## TASK DIRECTIONS:
With the pictures set aside, write out all of the data exactly as it stands.

Stored data:
▬▬▬▬▬▬▬▬▬▬

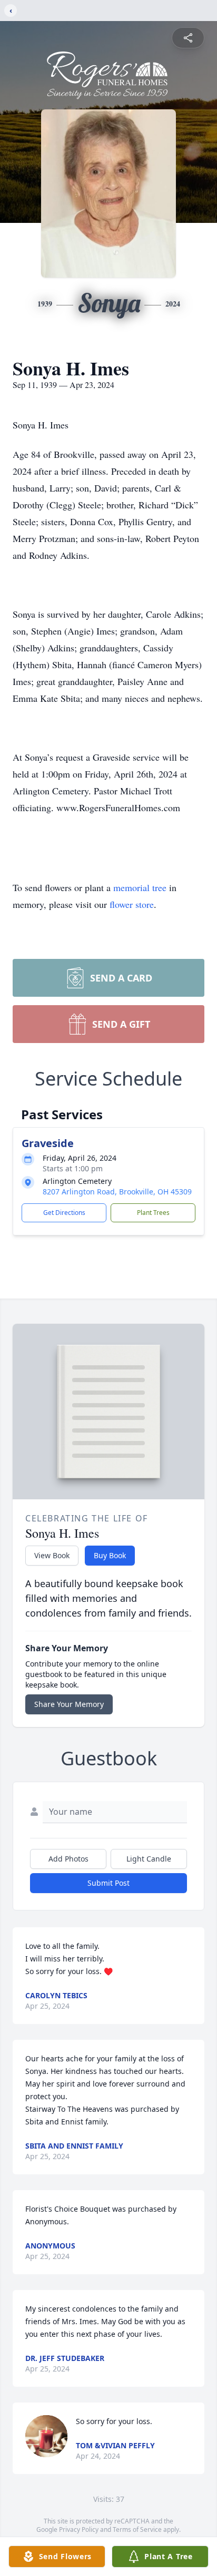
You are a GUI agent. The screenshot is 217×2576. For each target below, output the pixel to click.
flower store (132, 904)
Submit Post (108, 1883)
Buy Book (110, 1555)
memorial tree (139, 887)
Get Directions (64, 1212)
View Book (52, 1555)
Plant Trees (153, 1212)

▬▬▬▬▬▬▬▬▬▬

## ANSWER FOR THIS EXERCISE:
You are a GUI agent. The screenshot is 217×2576. For each target below, output the pixel to click.
flower store (132, 904)
Submit Post (108, 1883)
Buy Book (110, 1555)
memorial tree (139, 887)
Get Directions (64, 1212)
View Book (52, 1555)
Plant Trees (153, 1212)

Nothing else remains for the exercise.